Roland Joffe, who was nominated for Academy Awards for “The Killing Fields” (1984) and “The Mission” (1986), wrote and directed “There Be Dragons”. It is not a biopic of St. Josemaria Escriva. Instead, Joffe decided to write a fictional original script that sets up two men in a Cain and Abel kind of story, one who chooses good and one who chooses evil. The narrative emphasizes the choices we make in life, consequences, the fidelity of friendship, love and forgiveness. The title, “There Be Dragons” comes from ancient maps of the world that descrfibed unknown regions thus “Here be dragons.” Joffe’s dragons, however, are spiritual, and all of us must face them.
The film’s cinematography is gorgeous and the historic scenes and reenactments appear authentic. Main photography was done in Spain and Argentina. The visual motifs, especially the religious and spiritual, are integrated well into the story.
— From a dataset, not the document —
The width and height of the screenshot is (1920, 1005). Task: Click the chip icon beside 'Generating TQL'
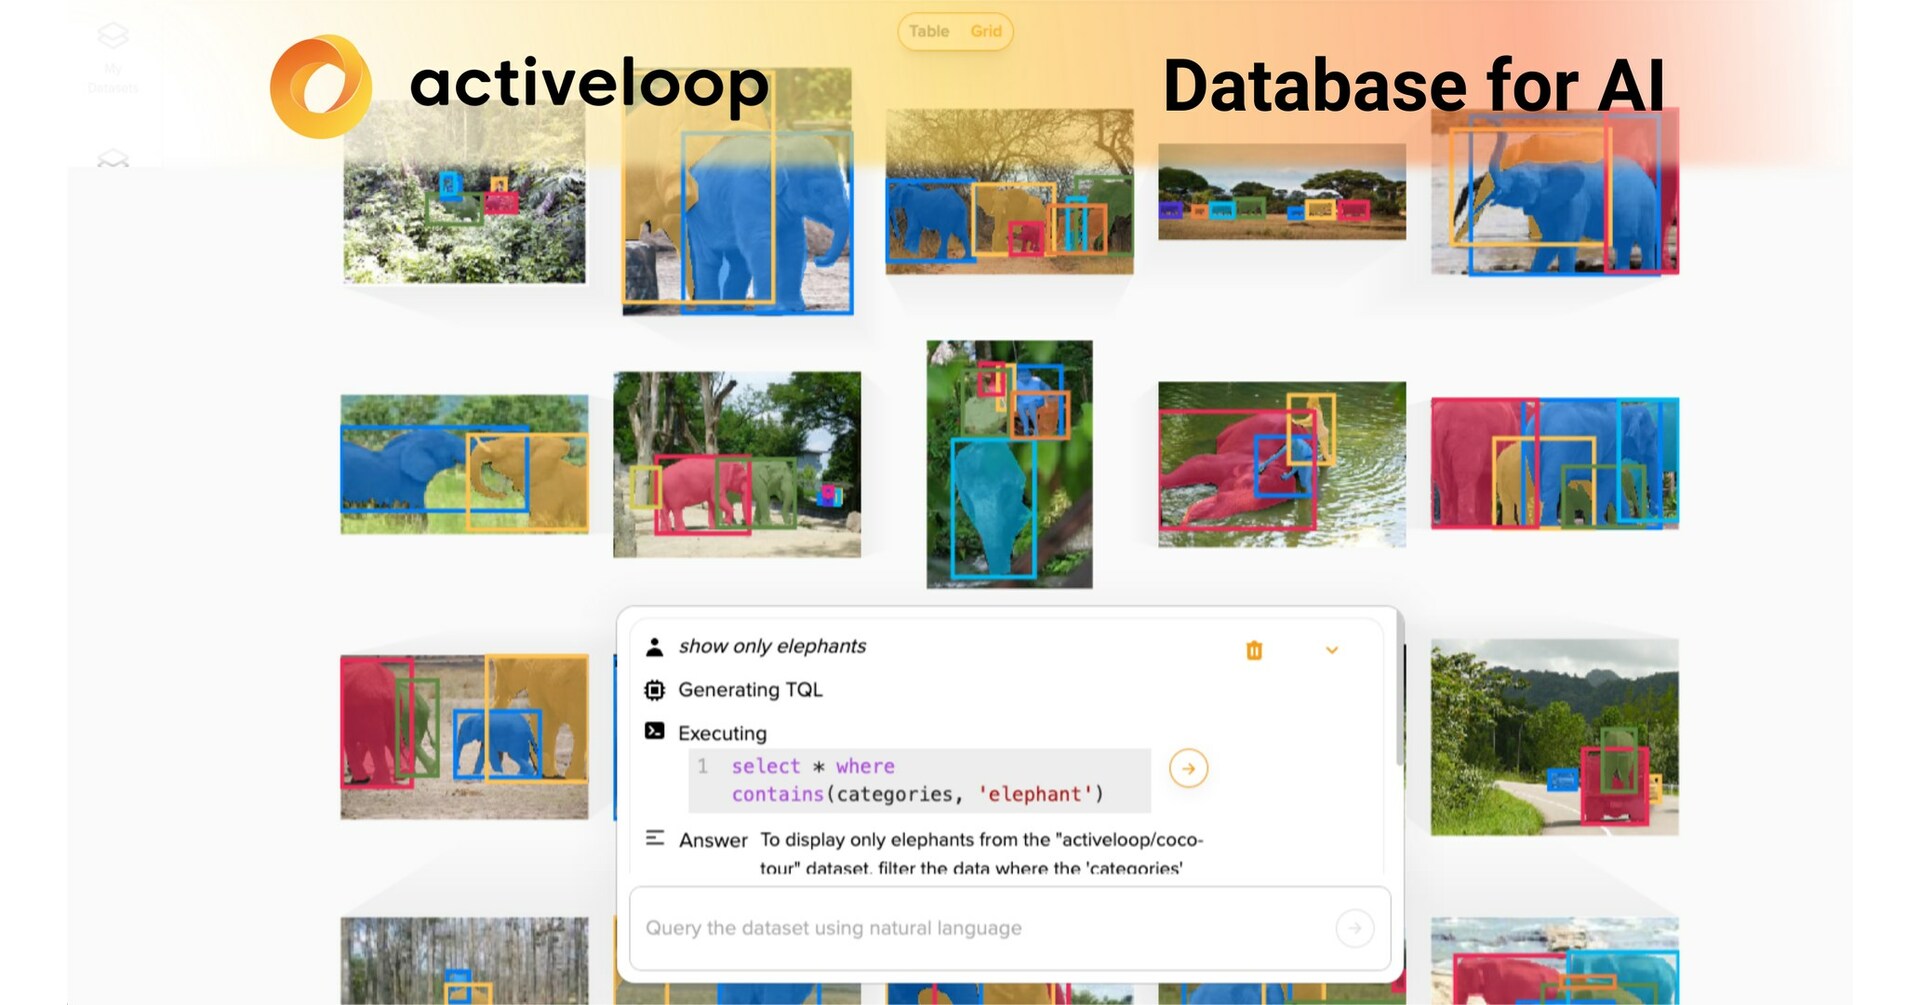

There are some luminous moments in the film. I particularly liked the one where Josemaria and Manolo visit the chocolate factory owned by Mr. Escriva. The manager, Honorio (Sir Derek Jacobi), asks the boys to analyze the flavor of the chocolate and explains that “patience, skill, hard work and love” are needed to experience the divine essence of chocolate. These traits impress Josemaria and he makes them part of “The Work” or “Opus Dei” as his mother translates it, that will be his life.
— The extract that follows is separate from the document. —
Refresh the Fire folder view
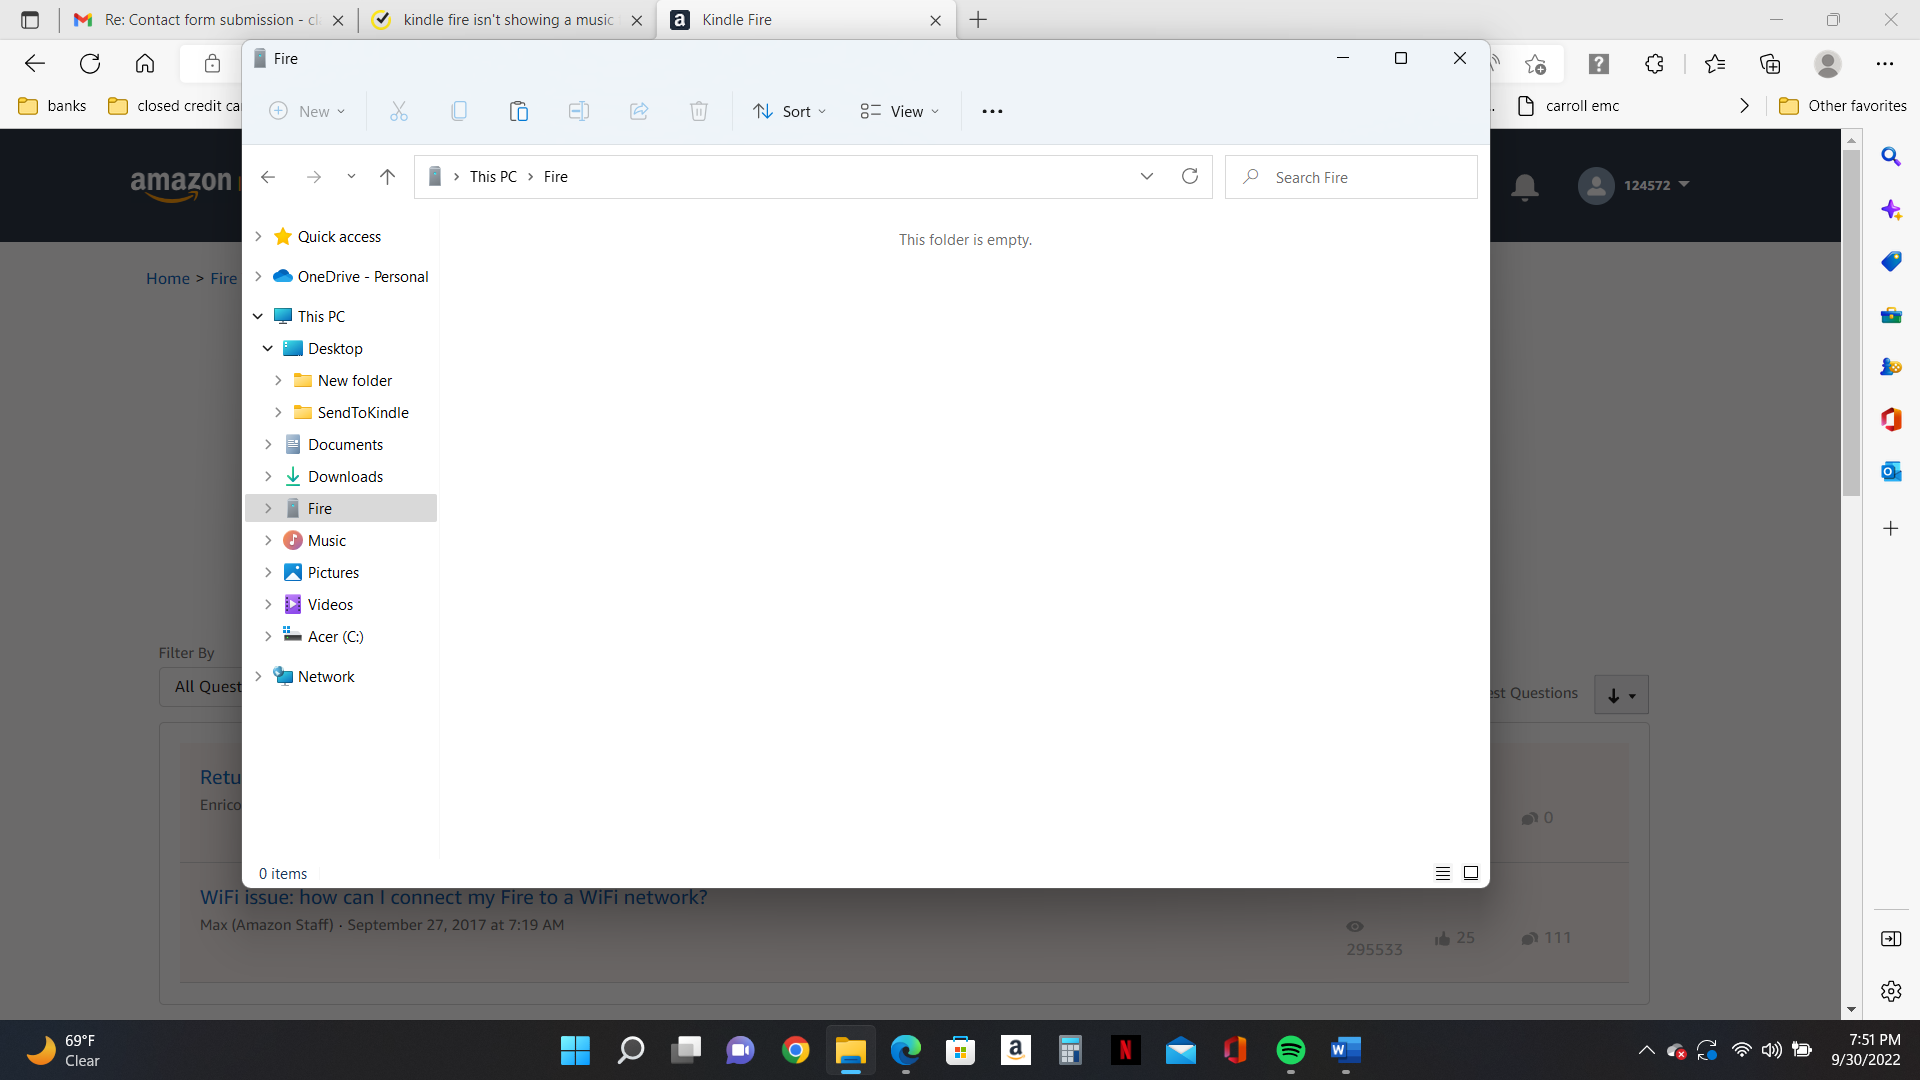Image resolution: width=1920 pixels, height=1080 pixels. tap(1189, 176)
Joffe also has Josemaria explaining the persecution of the Church during the Spanish Civil War. When some of the young men in “The Work” want to start a pro-Christian crusade in the midst of the fighting, Josemaria stops them, explaining that it will only add fuel to the fight. One young man asks why people hate the Church so much, and Josemaria says, “Because they see us as part of a system that causes them pain.” The Spanish Civil War remains a very complex time in European history and I think this idea is valid.
“There Be Dragons” is not a biopic about St. Josemaria Escriva de Balaguer who was canonized in 2002. Instead it is the story of two men who chose very different paths in life. Other than the extreme violence, that I found jarring, there is no controversy, such as that generated by “The Da Vinci Code” (2006) because there is simply not enough information about “Opus Dei” to talk about. To me, Opus Dei as an organization is Christian, yes, but its mission as expressed here is vague and non- specific. After all, we are all called to holiness in our daily lives, so what is unique about Opus Dei? The film does not explore this dimension. Two of the producers for the film belong to Opus Dei and an Opus Dei priest served as the consultant. Therefore, I think those who know Opus Dei probably won’t learn anything new, but neither will those of us who do not belong to the institute.
The bottom line is that Josemaria Escriva lived in extraordinary times and founded a movement, a secular institute that was approved by the church in 1950, to teach people the holiness of ordinary life and work. Bl. John Paul II established Opus Dei as a Personal Prelature in 1982, naming a bishop to govern the institute no matter where members live and work. St. Josemaria strove for holiness in prayer and through good works, and in one discreet scene is shown practicing self-flagellation while praying.
“There Be Dragons” asks viewers to believe Manolo’s extreme violence and darkness of soul in contrast to Josemaria’s rather sweet persona. Robert is asked to go to the very limits of a human being’s capacity to forgive. I can understand why Joffe had to throw the weight of the story on Manolo and Robert; to tell Escriva’s inner story outright would be almost impossible in a feature film without Manolo’s extreme behavior. To me, the story stretches credibility somewhat. However, the themes of forgiveness, love and the fidelity of friendship, can inspire.
At the end, Manolo holds a rosary that Josemaria had given him long ago. “I still have the rosary you gave me” he says, clutching the beads tightly in his gnarled hands, “but I have never prayed it.” His very prayer, the look on his face, and the tone of his voice, belie the faith, however weak, that he reveals from the depths of his tortured soul. God’s grace and mercy are infinite.